Freiburg im Breisgau, or simply Freiburg, is a lovely German city near the Black forest, famous natural sight with mountains and rivers frequently associated with the fairytales of Grimm Brothers and the Bollenhut, traditional hat with 14 large pom poms.
I’m sure you’ve heard about the Black Forest cake, or Schwarzwälder Kirschtorte, – well, it obviously was inspired by this hat as it has red cherries aka the pompoms on the top! Another speciality of the region are the cuckoo clocks.
It’s an old city dating back to the 12th century and it was in a middle of many major European events. It’s also worth noting that Freiburg was bombed a few times during the WWII, and many buildings you see now are restored versions of the historical buildings.
First time, German Luftwaffe bombed its own city by mistake and announced that the attack was done by French, then a few small bombing by the Allies followed in 1943 and 1944 and ultimately, the Royal Air Force massively bombed the city on the 27th Nov 1944 during the operation called Tigerfish).
We came to Freiburg by train from Basel and stayed there for a day (it’s only the fourth German city I’ve been to so far – other beings Berlin, Cologne and Munich).

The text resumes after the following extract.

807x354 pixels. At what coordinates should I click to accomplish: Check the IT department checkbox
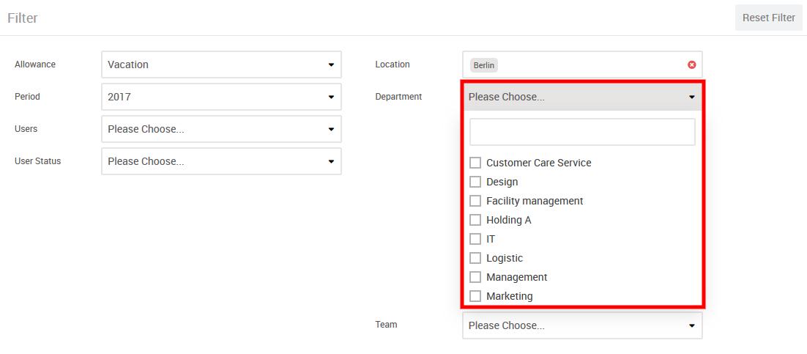pos(475,239)
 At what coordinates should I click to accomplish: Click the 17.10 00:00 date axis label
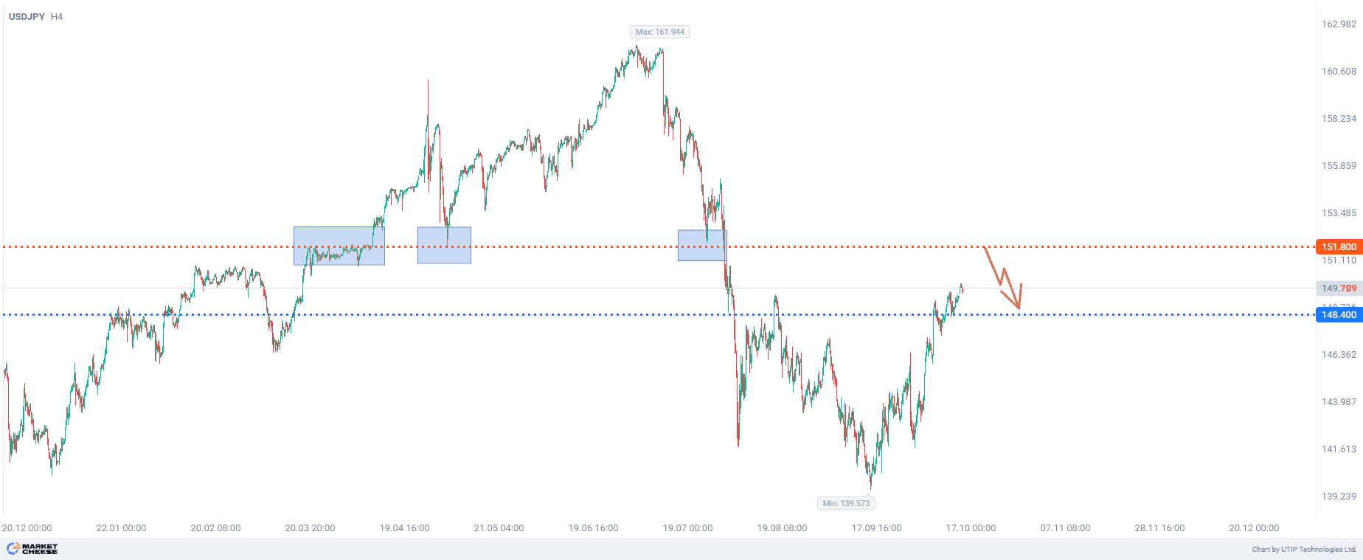tap(971, 528)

And let me share what to see in Freiburg im Breisgau if you’re planning to visit it too!
Minster Square is the pedestrianised area in the old city centre which, unfortunately, was almost completely destroyed during WWII: only the Cathedral and Wentzingerhaus, now a home to the city museum, stayed strong. Head here to have lunch – there are many nice restaurants with local food, stalls of Münstermarkt farmer’s market (sadly, we missed that), and shops with souvenirs!
The city library and the Kornhaus (the late 15th century Grain House that was built as the dance hall and guild, then transformed into the theatre and later used as a grain storage) are also located there as well as the Historical Merchants’ Hall (see below).
2. Freiburg Minster
Freiburg Minster is probably the main landmark of the city. Its construction started around the 1200s and continued for three centuries! The cathedral’s spire is 116 m high, and the tower houses the 750 year old bell nicknamed Hosanna.
Make sure you spend some time exploring the interior and exterior of this beautiful building with magnificent stained glass, Hans Baldung’s eleven-panel Renaissance altarpiece and gargoyles on the outside.
You can also climb the tower, however we missed that opportunity as we were with the stroller, and there was no elevator.
3. Historical Merchants’ Hall
Another gem located on Munster Square is the brightly red Historical Merchants’ Hall, or the Historisches Kaufhaus. Its construction dates to the 16ht century, and you’ll be charmed by its turrets and arcades.
Four figures on the facade are Maximilian I, Charles V and Ferdinand I, three Holy Roman Emperors, and the son of Maximilian I Philip I of Castile, who died before he became an Emperor.
Inside there are the fireplace room, a spiral staircase, the Emperors’ Hall, the Rococo Room, and the inner courtyard that are worth your attention.
The magnificent Martinstor, or the Martin’s Gate, is one of the five old city towers (only two survive up to date) that used to be known as Norsinger Tor. It dates back to the first half of the 13th century. The lower part of the gate dates to the mediaeval period while the upper part is more modern: in total, the tower is 63 metre tall.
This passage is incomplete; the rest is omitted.